Motorized three-wheelers are gaining popularity as an alternative to motorcycles. Even Harley is making them.
MILWAUKEE - As their knees give out and it gets harder to balance a motorcycle weighing hundreds of pounds, more aging bikers are turning to three-wheelers.
What's more, trikes have become popular with people who don't have balance issues but appreciate them for what they are -- a practical and sometimes trendsetting alternative to a standard two-wheeler.
"It's a cool thing now because it's different," said Tom Dorcey, an events coordinator for Rob's Performance Motorsports, a Can-Am Spyder trike dealership in Johnson Creek, Wis.
Sleek and sporty, the Spyder is a three-wheeler from the makers of Ski-Doo snowmobiles that kind of looks like a snowmobile on wheels.
Dorcey, from Janesville, Wis., became a trike rider after he and his wife were in a motorcycle crash 11 years ago. A car pulled in front of them, and they hit it at 50 mph.
"After that, we never really felt comfortable on two wheels," Dorcey said.
Several manufacturers offer conversion kits that turn two-wheelers into trikes. A Wisconsin dealership, Kool Trikes, does conversions and is launching its own manufacturing system.
The company is working with a West Coast firm to sell hundreds of trikes through a network of about 125 dealerships.
"It's coming together," said Kool Trikes owner Randy Butler, adding that his business partner wants to sell 2,000 trikes a year within three years.
Butler raced cars and enjoyed motorcycles, yet balance issues mostly kept him off two wheels. As a trike rider, even if he has a vertigo spell that forces him to pull off the road, he won't tip over.
Modern three-wheelers gained credibility in 2008 when Harley-Davidson Inc. signed a deal with Lehman Trikes USA for Lehman to build Harley's Tri-Glide motorcycles.

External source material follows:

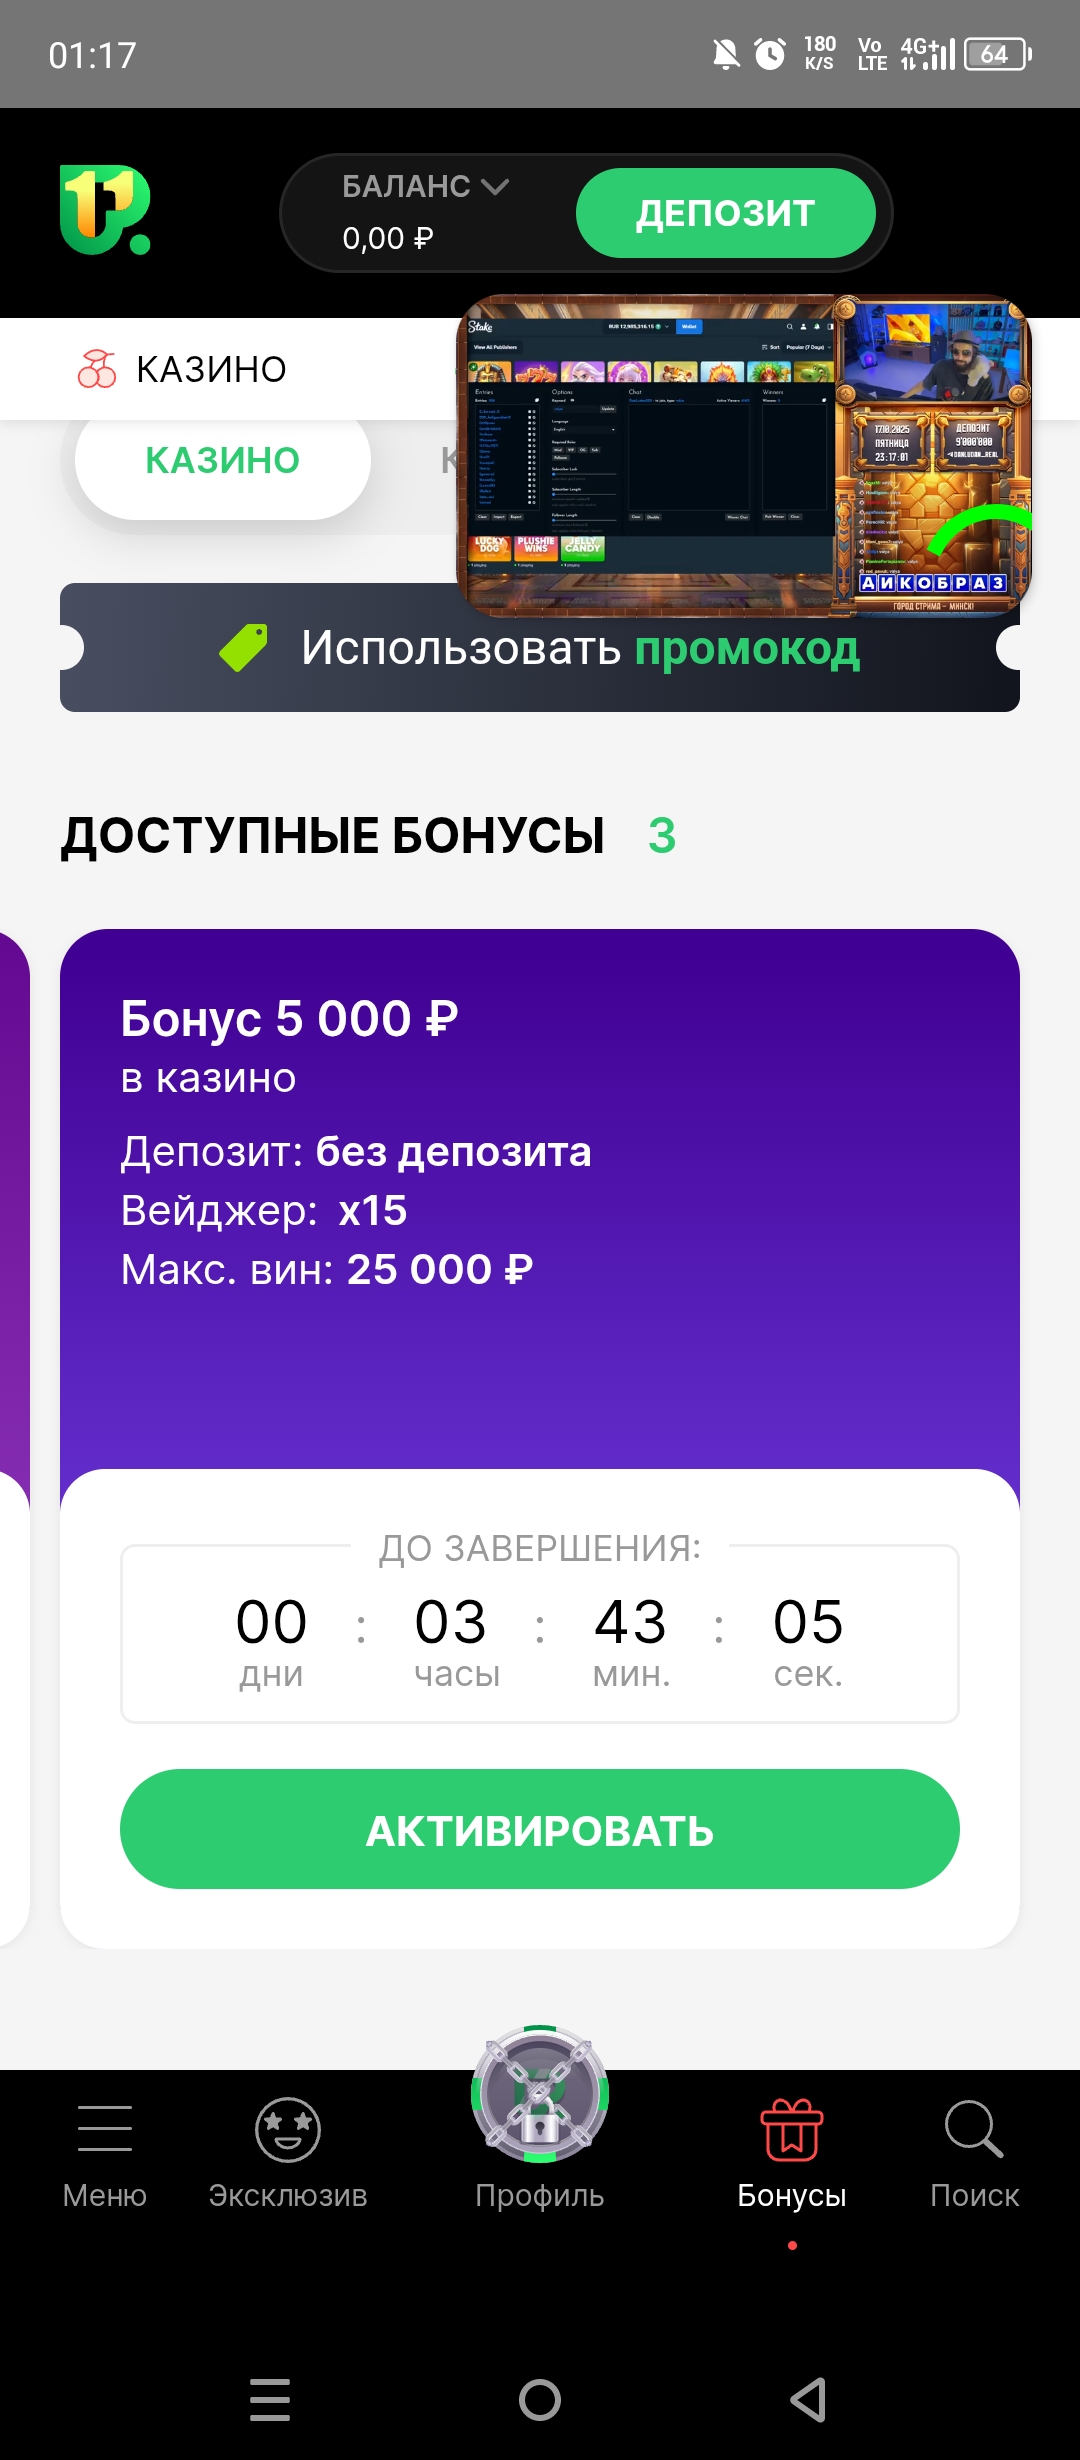Tap the green-yellow casino logo icon
This screenshot has height=2460, width=1080.
tap(105, 210)

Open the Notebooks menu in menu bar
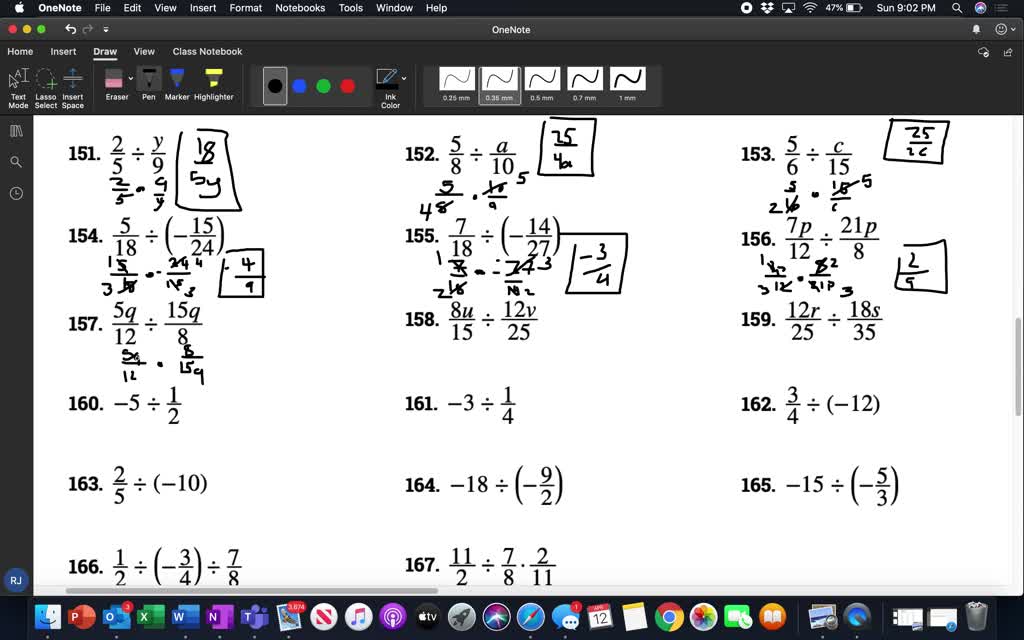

Now the Tri-Glides are manufactured at Harley's plant in York, Pa.
Lehman, based in Spearfish, S.D., suspended operations this spring after company founder John Lehman died in January.

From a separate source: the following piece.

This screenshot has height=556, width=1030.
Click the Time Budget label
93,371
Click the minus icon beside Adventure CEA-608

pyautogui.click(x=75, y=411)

This month, the company was sold to California-based Champion Trikes for an undisclosed sum.
Champion President Craig Arrojo said Lehman Trikes will now operate as a private company, and the Spearfish location will employ about 50 people when it's back in production.

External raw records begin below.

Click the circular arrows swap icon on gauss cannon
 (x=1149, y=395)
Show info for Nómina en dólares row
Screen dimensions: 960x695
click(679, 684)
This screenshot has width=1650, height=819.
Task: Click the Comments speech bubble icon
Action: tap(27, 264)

Arrojo said he expects the first trike to roll off the assembly line in less than three months.
Lehman Trikes has a loyal following, according to Butler, who plans to produce 500 trikes in 2013 with his new system, which uses local metal and fiberglass-fabrication shops for some of the work.
"There are always struggles when you attempt to do something like this, but it's kind of rewarding when I can put together 15 kits at a time," Butler said.
There's a three-month waiting period for one popular trike conversion kit, because they're not made in large numbers.
Rob's Performance Motorsports said it has sold 20 percent more Spyders this year than it sold in all of 2011.
More baby boomers are switching to three-wheeled motorcycles because they are easier to control in stop-and-go traffic when balance becomes an issue. Women also are attracted to three-wheelers because they don't have to worry about balancing a heavy bike.
The Spyder has antilock brakes and other safety features. With two wheels in the front and one in the back, it's a stable platform for riding even on slick, wet pavement. In Wisconsin, that can extend the riding season in the spring and fall.
Some Spyders have a finger-operated electronic transmission for riders who don't want to use a clutch. Other amenities include heated handgrips and a heated seat.
The Spyder is popular with wheelchair users. It's amazing the number of trikes you see with wheelchairs strapped to them, Dorcey said.
More riders are customizing Spyders to give them a futuristic look, like something from the movie Batman, and still maintain the stability and comfort.
"If you are an extreme sport-bike rider who likes leaning a bike over and grinding the foot pegs into the pavement, you are probably not going to like the Spyder. But I can take corners almost as fast as some sport bikes," Dorcey said.
"It's like riding a snowmobile on the road at 70 miles per hour," he added.